Change is Loss, Loss is Change
“Change is loss and loss is change.”
Rob taught on this a few weeks ago, and as I was looking through my journal, I came across it again.
I have wrestled a lot with change lately, as anyone who reads this blog can see. I have tortured myself with finding God’s will, all the while not even taking off my blindfold to see what was already spread out before me. With a deep breath, I feel like I am finally at peace with where I am. The engines in my head have finally stopped spinning and for one moment, I am at rest.
I love my city, I love where I am. And He knew that. In all my fervent, dramatic, demanding prayers, He knew that I wouldn’t mind staying so much.
Life has changed as I lose these dreams, dropping them like coins, one by one, into a bank saved for later rainy days. I know that even when I feel static, He is always dynamic, always doing, always up to something.
He is a God that wastes nothing.
Not even my indecision. Not even my stubbornness. Not one single drop of my life. He uses it all. What for? His good and His glory, though I’m still figuring out what that even means. They’re big Bible words with a thousands layers of meaning and context and I am peeling away the layers, like an onion, day by day by day. I don’t know if I will ever reach the core.
In Just Do Something, the author, Kevin DeYoung, admonishes readers for hyperspiritualizing what he calls “nonmoral decisions,” such as where to live, what job to have, who to marry etc. These are important decisions, he acknowledges, and should be approached with prayer and guidance. But God gave us brains for a reason. He provided the Holy Spirit and that sneaky thing called wisdom for a purpose. If His will for a person centered around one certain place at one certain time with one certain person, well then, we’d all have made a huge mess of it, seeing how no one is divine. We get things wrong all the time. I make mistakes on a daily, if not hourly, basis. Life isn’t like a puzzle, where if you mislay one piece, the whole picture’s off. Life’s not even one picture or image. It simply…is. And in all its wildness and indecision and mystery, we are fighting our way through.

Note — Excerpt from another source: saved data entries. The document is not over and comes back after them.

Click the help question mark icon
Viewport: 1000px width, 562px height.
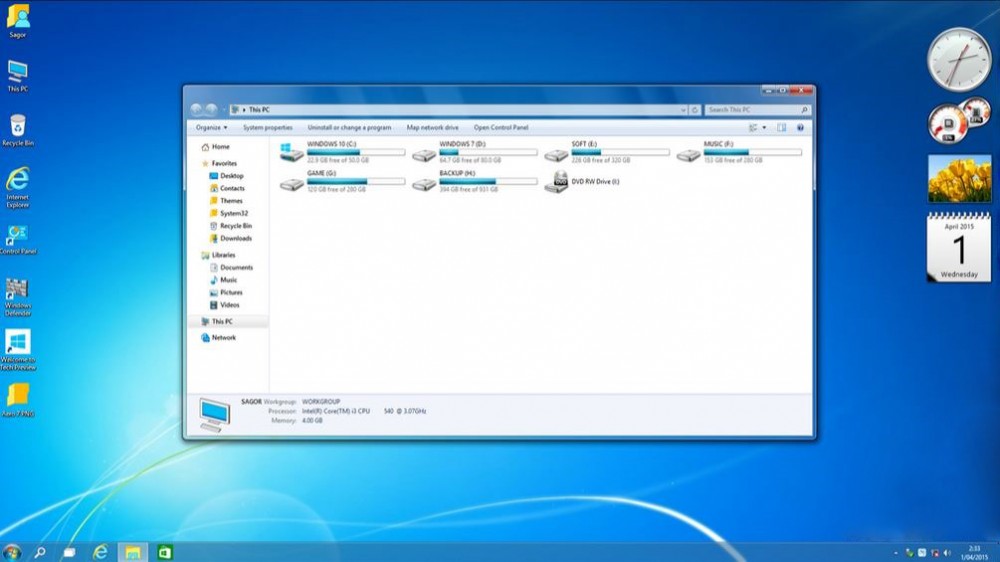click(800, 128)
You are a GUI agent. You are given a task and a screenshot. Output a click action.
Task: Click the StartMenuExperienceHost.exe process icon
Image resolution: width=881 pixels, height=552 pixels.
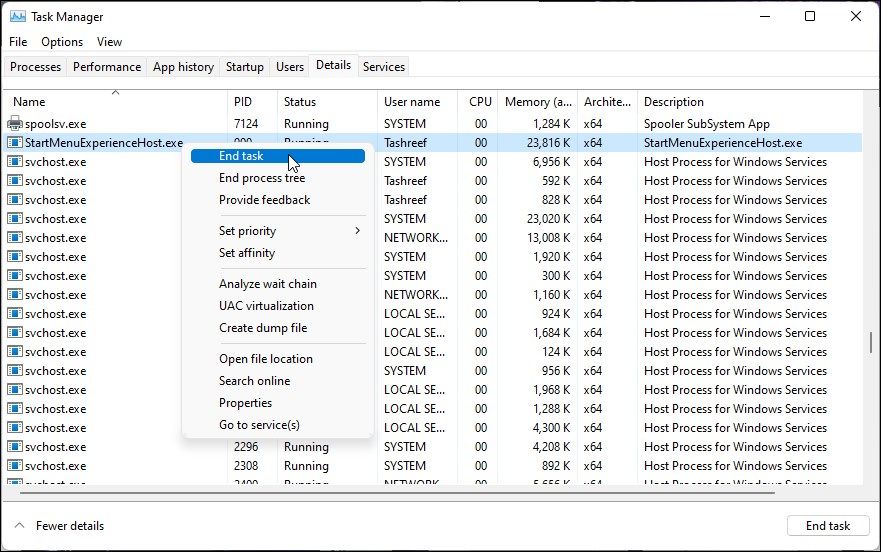[15, 143]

To try and understand, I have been thinking a lot about what DeYoung calls God’s “will of decree.” This states that God has ordained all that will happen and it is all according to His sovereign will. Yet still, knowing that these life plans center around flawed human creatures, I have to think that He took all of our missteps, our shots in the dark, our giant errors and arrogant misjudgments, and found ways to redeem them all. Even in the tiniest act of hope, His will and His love is seen.
I watched “Hotel Rwanda” for the first time tonight, and my head is still spinning. After seeing and hearing of the atrocities that happened in Rwanda in 1994, I found myself questioning how in the hell God’s good will was present there. Was He so greedy that He needed genocide in order to be revealed? How was I born into a loving middle-class family that showered me with affection and safety, while these Rwandan children rode down their streets to see the bodies of their neighbors littering the lawn? It was most shocking to me to see that the genocide wasn’t just in remote, primal villages where people didn’t know any better. It also happened in Kigali, a modern, bustling city with houses and people not so different from here. One of the opening scenes shows little girls in their backyard, skipping rope in sundresses. It was so…normal. And days later, it was hell on earth. When I see things like that, sometimes I wonder why God needs Hell at all, or even if it’s a real place. With all of the hatred and tragedy that swallows up the world here and now, isn’t it enough? Isn’t this enough?
I don’t know. I don’t have answers, and I don’t think I ever will. Some would shake the Bible under my nose and tell me there are all the answers. In this book, in this verse, it tells you this thing. While I don’t discredit the Bible, I also don’t think it’s the sum of all the answers. Mostly, it just gives me more questions…that will become more questions…that will lead to more questions. And that’s okay. I’d rather spend my whole life searching than cemented in apathy, convinced that all that I don’t know isn’t worth knowing anyway.
For now, I am here. I see God and His kingdom in what I am doing each day, and that is what He wants. If I decide to pick up and go someday, if I finish what I am doing here and see another opportunity to be His hands and feet somewhere else, I’ll gladly go and with His blessing, I think. Life is not so much about the beginning or middle or end as it is about tension between all three.
If I miss the point, there is always another point to be known.
If I misread the signs, the Holy Spirit will still be there, patiently dancing through each breeze and heartbeat, leading me on in its infinite mystery.
If I doubt or can’t believe, His love can handle that.
And that’s really it I think – no matter what, His love can handle all I throw at it. And that has to be enough.